A few days ago I was chatting with a friend about a new company initiative she’s going to be working on. The new initiative is an important strategic maneuver for the company. If it is designed and implemented well, the company will be well-positioned to compete in the new market. However, if it isn’t designed or implemented well, it will significantly drain the company’s limited management and financial resources and likely weaken the company’s competitive edge.
As our conversation continued, one important problem with the new initiative became apparent. Based on available information, it appears the overall strategy and objectives for the new initiative aren’t well thought out. This is an important problem for several reasons – it makes it difficult for workers to know what tasks need to be done to advance the initiative, makes it difficult for managers to track and guide progress on all of the project’s phases, and impedes clear communication.
Having identified the problem with the current state of the initiative, namely, that management has not clearly defined what they want to achieve with the initiative, we began discussing potential solutions. The first thing we wanted to do was brainstorm the factors we thought were important to the company with respect to the initiative; however, it became clear right away that first we needed to define some terminology.
The problem was that we were using different words to describe the ideas we wanted to discuss. One minute we were talking about the company’s values, another minute we were talking about the company’s objectives, and the next minute we were talking about the company’s goals. We needed to agree on the definitions of the terms we were using. After spending some time discussing possible definitions, we agreed on the following definitions:
- Values are the areas of concern, considerations, or matters you think are significant enough to be taken into account when evaluating alternatives. For example, values for the company considering alternative ways of rolling out the initiative may be ease of implementation, company image, and profit.
- Objectives augment values by specifying the preferred direction of movement. Thus, the company considering alternative ways of rolling out the initiative would find an alternative that is easier to implement more desirable.
- Goals are thresholds of achievement with respect to values and objectives that are either achieved or not by an alternative that’s being evaluated. For example, the company might have a goal of implementing the initiative within eight weeks. For a given alternative, this goal may or may not be achievable.
- Finally, underlying each of these terms is the idea of a measure, a measuring scale for the degree of attainment of an objective. For example, the company may use “annual profit in dollars” as the measure for the objective of increasing profit.

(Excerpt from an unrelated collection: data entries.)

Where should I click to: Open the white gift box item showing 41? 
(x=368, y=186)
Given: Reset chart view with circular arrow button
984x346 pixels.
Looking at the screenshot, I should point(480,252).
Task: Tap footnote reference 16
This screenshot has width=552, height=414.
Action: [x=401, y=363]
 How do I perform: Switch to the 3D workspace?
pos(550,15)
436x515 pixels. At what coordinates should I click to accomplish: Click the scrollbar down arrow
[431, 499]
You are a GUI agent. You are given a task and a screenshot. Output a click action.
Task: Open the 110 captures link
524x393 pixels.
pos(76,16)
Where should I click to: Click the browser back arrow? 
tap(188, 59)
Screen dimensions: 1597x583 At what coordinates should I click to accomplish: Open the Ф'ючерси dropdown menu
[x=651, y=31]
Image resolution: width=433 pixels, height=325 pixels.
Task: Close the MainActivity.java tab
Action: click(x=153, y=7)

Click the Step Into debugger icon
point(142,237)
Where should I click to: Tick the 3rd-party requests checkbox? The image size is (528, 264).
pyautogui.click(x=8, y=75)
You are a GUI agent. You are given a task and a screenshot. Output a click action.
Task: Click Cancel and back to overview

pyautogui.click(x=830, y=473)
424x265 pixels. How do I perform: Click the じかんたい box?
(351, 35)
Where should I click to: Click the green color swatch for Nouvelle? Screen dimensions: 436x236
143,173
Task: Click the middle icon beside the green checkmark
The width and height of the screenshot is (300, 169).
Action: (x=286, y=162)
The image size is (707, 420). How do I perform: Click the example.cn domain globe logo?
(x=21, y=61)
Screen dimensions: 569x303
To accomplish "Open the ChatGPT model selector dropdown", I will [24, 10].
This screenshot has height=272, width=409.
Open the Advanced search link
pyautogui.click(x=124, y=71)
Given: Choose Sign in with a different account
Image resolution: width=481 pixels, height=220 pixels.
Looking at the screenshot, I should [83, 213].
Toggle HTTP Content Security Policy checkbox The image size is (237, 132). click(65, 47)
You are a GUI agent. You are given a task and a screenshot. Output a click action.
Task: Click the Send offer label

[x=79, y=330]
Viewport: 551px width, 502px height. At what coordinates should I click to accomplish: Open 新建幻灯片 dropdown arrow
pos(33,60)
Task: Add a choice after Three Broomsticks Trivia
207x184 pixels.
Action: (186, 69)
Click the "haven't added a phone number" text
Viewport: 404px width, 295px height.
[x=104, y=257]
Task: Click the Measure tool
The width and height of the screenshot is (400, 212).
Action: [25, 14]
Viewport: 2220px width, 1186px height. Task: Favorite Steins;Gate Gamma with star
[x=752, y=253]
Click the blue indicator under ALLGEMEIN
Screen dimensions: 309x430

By thinking carefully about these terms, and agreeing on their definitions, we developed a common vocabulary we could use to communicate clearly with one another. Having defined the terminology, we brainstormed the company’s values and objectives with respect to the initiative and even defined the measures we would use to gauge the degree of attainment of the objectives.
From start to finish, the whole conversation didn’t take more than an hour, but by the end we had a shared understanding of the values and objectives the company should try to achieve with the initiative, a shared understanding of how we would measure degrees of attainment of the objectives, and significant insight into how we would evaluate the alternative ways of rolling out the initiative. Not bad for an hour-long conversation.
This structuring process and terminology is applicable to any situation in which you want to evaluate alternatives based on multiple values and objectives. By specifying the values you want to use to evaluate your alternatives and defining the objectives and measures you’ll use to judge the degree of attainment of your objectives, you’ll reap the significant benefits of thoroughly understanding your decision situation, being able to articulate a clear rationale for your decision, and being able to identify the alternative that, according to your values and objectives, is the most valuable to you.